*** Data to use Section Begins ***

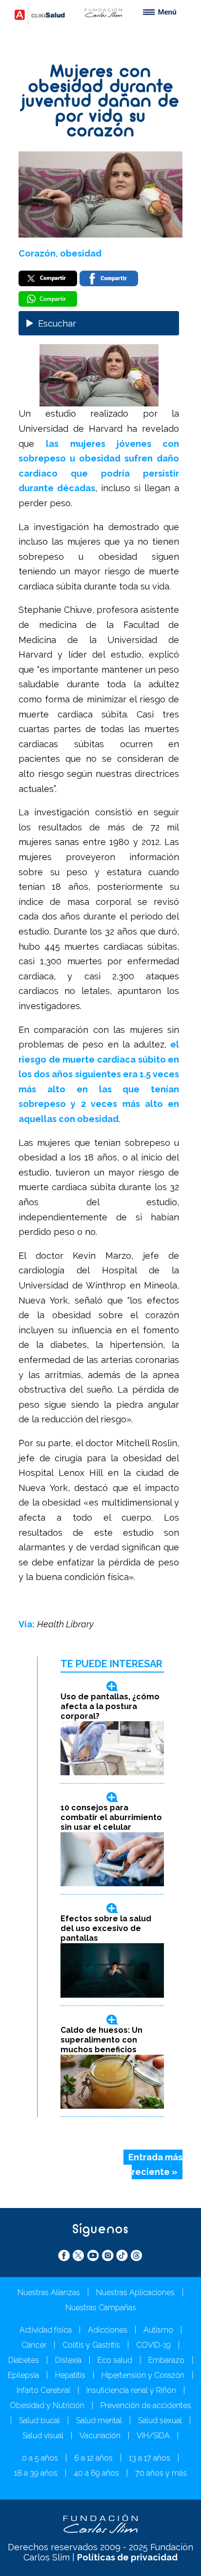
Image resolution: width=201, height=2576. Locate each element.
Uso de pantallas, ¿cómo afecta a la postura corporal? (110, 1706)
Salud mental (99, 2420)
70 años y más (161, 2473)
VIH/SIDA (153, 2435)
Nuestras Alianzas (49, 2292)
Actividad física (46, 2330)
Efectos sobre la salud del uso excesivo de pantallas (105, 1928)
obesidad (80, 253)
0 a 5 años (40, 2458)
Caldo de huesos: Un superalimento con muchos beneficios (101, 2039)
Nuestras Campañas (100, 2307)
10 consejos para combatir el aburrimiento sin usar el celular (111, 1817)
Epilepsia (23, 2375)
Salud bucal (39, 2420)
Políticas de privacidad (127, 2557)
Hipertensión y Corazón (142, 2375)
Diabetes (23, 2360)
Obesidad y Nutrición (47, 2405)
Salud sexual (160, 2420)
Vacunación (100, 2435)
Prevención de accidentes (145, 2405)
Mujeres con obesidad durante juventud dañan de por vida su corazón (100, 102)
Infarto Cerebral (43, 2390)
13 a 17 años (149, 2458)
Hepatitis (70, 2375)
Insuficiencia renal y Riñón (131, 2390)
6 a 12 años (93, 2458)
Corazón (37, 253)
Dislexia (68, 2360)
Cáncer (33, 2345)
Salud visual (42, 2435)
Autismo (158, 2330)
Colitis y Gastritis (91, 2345)
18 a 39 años (36, 2473)
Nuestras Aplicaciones (135, 2292)
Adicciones (107, 2330)
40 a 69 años (96, 2473)
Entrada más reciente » (155, 2164)
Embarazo (166, 2360)
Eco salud (115, 2360)
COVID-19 (153, 2345)
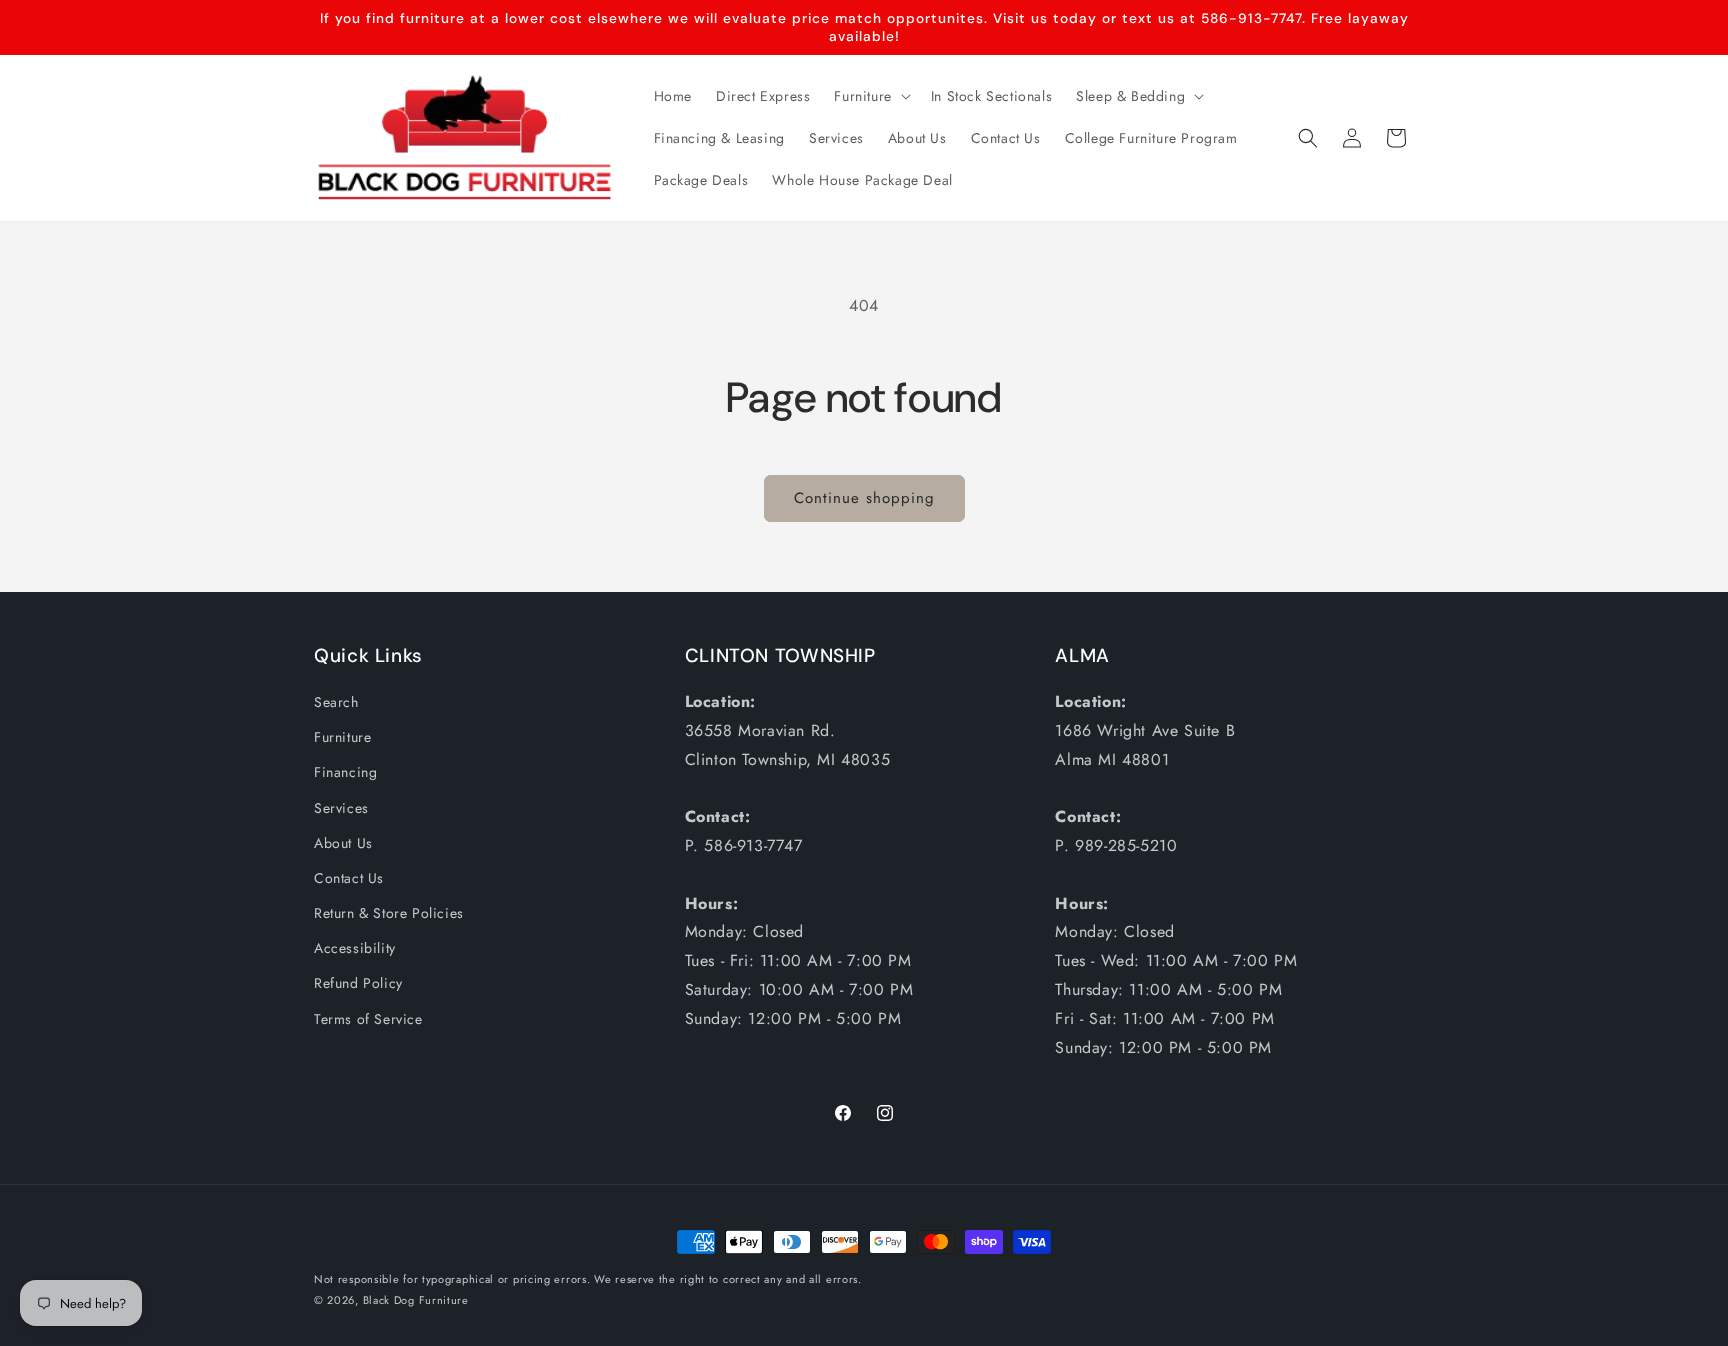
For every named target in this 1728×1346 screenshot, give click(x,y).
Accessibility (355, 948)
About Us (343, 843)
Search (336, 702)
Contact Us (349, 878)
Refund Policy (358, 983)
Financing (345, 772)
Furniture (342, 737)
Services (341, 808)
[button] (870, 96)
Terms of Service (368, 1019)
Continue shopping (864, 498)
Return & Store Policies (389, 913)
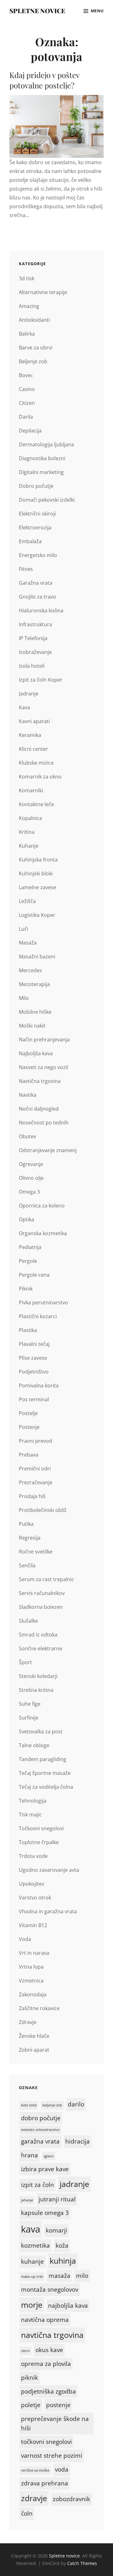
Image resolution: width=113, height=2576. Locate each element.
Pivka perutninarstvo (43, 1302)
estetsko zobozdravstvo (40, 2129)
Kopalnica (30, 818)
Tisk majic (30, 1814)
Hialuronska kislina (41, 610)
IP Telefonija (33, 638)
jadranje (74, 2184)
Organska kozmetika (43, 1233)
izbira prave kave (45, 2169)
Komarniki (31, 790)
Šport (25, 1662)
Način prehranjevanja (44, 1039)
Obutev (27, 1136)
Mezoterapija (34, 984)
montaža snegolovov (49, 2289)
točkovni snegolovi (46, 2442)
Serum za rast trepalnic (46, 1579)
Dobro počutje (36, 485)
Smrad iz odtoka (38, 1634)
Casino (27, 389)
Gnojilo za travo (37, 596)
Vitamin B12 (33, 1925)
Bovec (26, 375)
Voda (25, 1939)
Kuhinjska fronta (38, 859)
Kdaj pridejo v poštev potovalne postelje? (44, 80)
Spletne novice (37, 10)
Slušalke (28, 1620)
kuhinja (63, 2260)
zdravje (34, 2498)
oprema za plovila (46, 2364)
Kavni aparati (34, 721)
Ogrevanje (31, 1164)
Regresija (29, 1537)
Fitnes (26, 569)
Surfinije (28, 1717)
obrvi (25, 2351)
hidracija (77, 2141)
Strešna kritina (36, 1690)
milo (82, 2276)
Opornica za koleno (42, 1205)
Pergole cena (34, 1274)
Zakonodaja (32, 1994)
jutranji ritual (57, 2199)
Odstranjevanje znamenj (48, 1150)
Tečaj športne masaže (45, 1773)
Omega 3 (29, 1191)
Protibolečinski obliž (43, 1510)
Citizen (27, 402)
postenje (58, 2405)
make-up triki (32, 2276)
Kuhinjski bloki (36, 873)
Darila (26, 416)
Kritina (27, 831)
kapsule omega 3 (45, 2213)
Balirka (27, 333)
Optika (26, 1219)
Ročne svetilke (35, 1551)
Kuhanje (28, 845)
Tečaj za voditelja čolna (46, 1786)
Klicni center (33, 748)
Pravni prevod (35, 1440)
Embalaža (30, 541)
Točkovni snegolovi (41, 1828)
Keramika (30, 735)
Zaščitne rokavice (39, 2008)
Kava (24, 707)
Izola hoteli (32, 665)
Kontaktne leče (36, 804)
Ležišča (27, 901)
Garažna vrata (35, 582)
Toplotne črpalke (39, 1842)
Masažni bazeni (37, 956)
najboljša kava (68, 2305)
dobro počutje (41, 2118)
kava (30, 2229)
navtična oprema (45, 2320)
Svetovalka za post (40, 1731)
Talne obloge (34, 1745)
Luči (23, 928)
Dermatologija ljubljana (46, 444)
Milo (24, 998)
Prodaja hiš (32, 1496)
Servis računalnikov (42, 1593)
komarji (56, 2230)
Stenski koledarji (38, 1676)
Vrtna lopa (31, 1966)
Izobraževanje (35, 652)
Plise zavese (33, 1357)
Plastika (28, 1330)
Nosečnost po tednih (43, 1122)
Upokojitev (31, 1883)
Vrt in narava (34, 1952)
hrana (29, 2155)
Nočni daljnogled (39, 1108)
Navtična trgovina (40, 1081)
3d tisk (26, 278)
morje (31, 2305)
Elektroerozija (35, 527)
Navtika (27, 1094)
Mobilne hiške (35, 1011)
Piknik (26, 1288)
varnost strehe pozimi (51, 2455)
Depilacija (30, 430)
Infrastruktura (35, 624)
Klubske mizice (36, 762)
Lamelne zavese (37, 887)
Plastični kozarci (38, 1316)
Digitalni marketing (41, 472)
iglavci (49, 2156)
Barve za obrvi (35, 347)
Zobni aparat (34, 2049)
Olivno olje (31, 1177)
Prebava (28, 1454)
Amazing (29, 306)
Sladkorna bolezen (41, 1606)
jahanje (27, 2200)
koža (62, 2245)
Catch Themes (82, 2563)
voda (61, 2469)
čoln (27, 2513)
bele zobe (29, 2105)
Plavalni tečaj (34, 1344)
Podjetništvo (34, 1371)
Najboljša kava (36, 1053)
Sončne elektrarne (40, 1648)
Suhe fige (29, 1703)
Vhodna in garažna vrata (48, 1911)
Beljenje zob (33, 361)
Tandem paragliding (42, 1759)
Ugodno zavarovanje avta (49, 1869)
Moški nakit (32, 1025)
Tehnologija (32, 1800)
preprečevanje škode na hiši (55, 2423)
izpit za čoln (37, 2185)
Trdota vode (33, 1856)
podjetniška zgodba (48, 2391)
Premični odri (35, 1468)
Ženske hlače (34, 2035)
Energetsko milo (38, 555)
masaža (59, 2276)
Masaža (28, 942)
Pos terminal (34, 1399)
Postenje (29, 1427)
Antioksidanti (34, 319)
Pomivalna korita (39, 1385)
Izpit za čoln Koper (40, 679)
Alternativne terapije (43, 292)
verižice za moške (35, 2470)
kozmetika (35, 2245)
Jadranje (28, 693)
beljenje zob (52, 2105)
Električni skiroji (37, 513)
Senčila (27, 1565)
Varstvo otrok (35, 1897)
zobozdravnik (71, 2499)
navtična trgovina (52, 2335)
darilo (76, 2104)
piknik (29, 2377)
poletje (30, 2405)
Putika (26, 1523)
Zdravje (27, 2022)
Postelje (28, 1413)
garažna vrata (40, 2141)
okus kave (49, 2350)
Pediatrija (30, 1247)
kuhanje (32, 2261)
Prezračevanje (35, 1482)
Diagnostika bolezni (42, 458)
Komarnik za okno (40, 776)
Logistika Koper (37, 915)
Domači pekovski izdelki (47, 499)
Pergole (28, 1260)
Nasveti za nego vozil (43, 1067)
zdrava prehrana (44, 2483)
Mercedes (30, 970)
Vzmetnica (31, 1980)
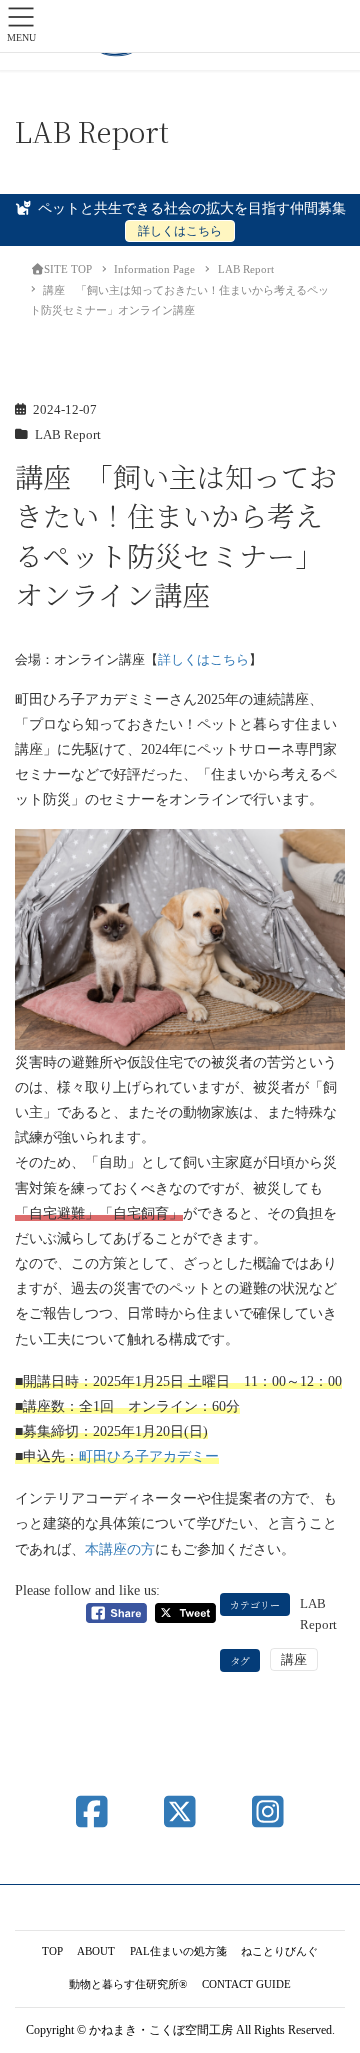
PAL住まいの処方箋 (178, 1951)
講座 (294, 1659)
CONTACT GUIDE (246, 1984)
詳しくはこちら (180, 231)
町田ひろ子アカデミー (149, 1456)
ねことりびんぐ (279, 1951)
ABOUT (96, 1951)
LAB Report (68, 435)
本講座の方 (120, 1549)
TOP (52, 1951)
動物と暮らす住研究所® (128, 1984)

*** Data to use Section Ends ***

Task item: What are the lines above from the one with "[button] (870, 96)" to the one with "Prodaja hiš (32, 1496)", both included? Reproduce them exactly, without pictures.

Exercise solution:
[button] (870, 96)
Terms of Service (368, 1019)
Continue shopping (864, 498)
Return & Store Policies (389, 913)
Image resolution: width=113, height=2576. Locate each element.
Pivka perutninarstvo (43, 1302)
estetsko zobozdravstvo (40, 2129)
Kopalnica (30, 818)
Tisk majic (30, 1814)
Hialuronska kislina (41, 610)
IP Telefonija (33, 638)
jadranje (74, 2184)
Organska kozmetika (43, 1233)
izbira prave kave (45, 2169)
Komarniki (31, 790)
Šport (25, 1662)
Način prehranjevanja (44, 1039)
Obutev (27, 1136)
Mezoterapija (34, 984)
montaža snegolovov (49, 2289)
točkovni snegolovi (46, 2442)
Serum za rast trepalnic (46, 1579)
Dobro počutje (36, 485)
Smrad iz odtoka (38, 1634)
Casino (27, 389)
Gnojilo za travo (37, 596)
Vitamin B12 (33, 1925)
Bovec (26, 375)
Voda (25, 1939)
Kuhinjska fronta (38, 859)
Kdaj pridejo v poštev potovalne postelje? (44, 80)
Spletne novice (37, 10)
Slušalke (28, 1620)
kuhinja (63, 2260)
zdravje (34, 2498)
oprema za plovila (46, 2364)
Kavni aparati (34, 721)
Ogrevanje (31, 1164)
Regresija (29, 1537)
Fitnes (26, 569)
Surfinije (28, 1717)
obrvi (25, 2351)
hidracija (77, 2141)
Strešna kritina (36, 1690)
milo (82, 2276)
Opornica za koleno (42, 1205)
Pergole cena (34, 1274)
Zakonodaja (32, 1994)
jutranji ritual (57, 2199)
Odstranjevanje znamenj (48, 1150)
Tečaj športne masaže (45, 1773)
Omega 3 (29, 1191)
Protibolečinski obliž (43, 1510)
Citizen (27, 402)
postenje (58, 2405)
make-up triki (32, 2276)
Kuhinjski bloki (36, 873)
Darila (26, 416)
Kritina (27, 831)
kapsule omega 3 (45, 2213)
Balirka (27, 333)
Optika (26, 1219)
Ročne svetilke (35, 1551)
Kuhanje (28, 845)
Tečaj za voditelja čolna (46, 1786)
Klicni center (33, 748)
Pravni prevod (35, 1440)
Embalaža (30, 541)
Točkovni snegolovi (41, 1828)
Keramika (30, 735)
Zaščitne rokavice (39, 2008)
Kava (24, 707)
Izola hoteli (32, 665)
Kontaktne leče (36, 804)
Ležišča (27, 901)
Garažna vrata (35, 582)
Toplotne črpalke (39, 1842)
Masažni bazeni (37, 956)
najboljša kava (68, 2305)
dobro počutje (41, 2118)
kava (30, 2229)
navtična oprema (45, 2320)
Svetovalka za post (40, 1731)
Talne obloge (34, 1745)
Luči (23, 928)
Dermatologija ljubljana (46, 444)
Milo (24, 998)
Prodaja hiš (32, 1496)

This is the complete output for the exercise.